Task instructions
Take each line from the entries that holds "agent" and copy it out.

Provided information

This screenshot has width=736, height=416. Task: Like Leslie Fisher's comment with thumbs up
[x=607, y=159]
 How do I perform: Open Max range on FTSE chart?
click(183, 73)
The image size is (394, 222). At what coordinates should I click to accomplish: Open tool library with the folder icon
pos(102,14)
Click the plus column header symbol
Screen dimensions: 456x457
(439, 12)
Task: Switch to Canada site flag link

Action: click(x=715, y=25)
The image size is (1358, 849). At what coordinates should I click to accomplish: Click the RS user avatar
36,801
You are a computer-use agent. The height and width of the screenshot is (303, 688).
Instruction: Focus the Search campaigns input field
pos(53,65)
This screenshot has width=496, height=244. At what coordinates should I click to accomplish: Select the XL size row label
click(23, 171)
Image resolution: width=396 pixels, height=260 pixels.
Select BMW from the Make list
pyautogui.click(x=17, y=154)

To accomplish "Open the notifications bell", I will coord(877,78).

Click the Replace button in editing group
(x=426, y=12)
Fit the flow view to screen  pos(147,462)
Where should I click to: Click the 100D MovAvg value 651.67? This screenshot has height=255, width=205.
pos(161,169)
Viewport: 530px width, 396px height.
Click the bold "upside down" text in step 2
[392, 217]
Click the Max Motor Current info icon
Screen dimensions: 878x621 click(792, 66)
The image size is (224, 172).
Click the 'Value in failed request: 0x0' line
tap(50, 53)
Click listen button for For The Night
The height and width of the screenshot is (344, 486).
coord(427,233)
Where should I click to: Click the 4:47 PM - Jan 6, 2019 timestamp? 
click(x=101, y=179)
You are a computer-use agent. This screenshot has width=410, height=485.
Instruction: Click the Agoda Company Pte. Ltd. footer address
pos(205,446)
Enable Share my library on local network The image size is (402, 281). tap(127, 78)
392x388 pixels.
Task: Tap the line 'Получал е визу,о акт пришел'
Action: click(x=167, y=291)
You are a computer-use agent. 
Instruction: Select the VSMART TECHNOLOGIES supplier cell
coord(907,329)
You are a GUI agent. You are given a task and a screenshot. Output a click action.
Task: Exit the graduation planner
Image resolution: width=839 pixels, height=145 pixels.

Task answer
You are a computer-use agent. The height and width of the screenshot is (303, 688).
You are a computer-use agent. This screenshot has width=410, height=485.
You are a computer-use agent. 
You are a GUI agent. You are given a task and a screenshot. Output a click action.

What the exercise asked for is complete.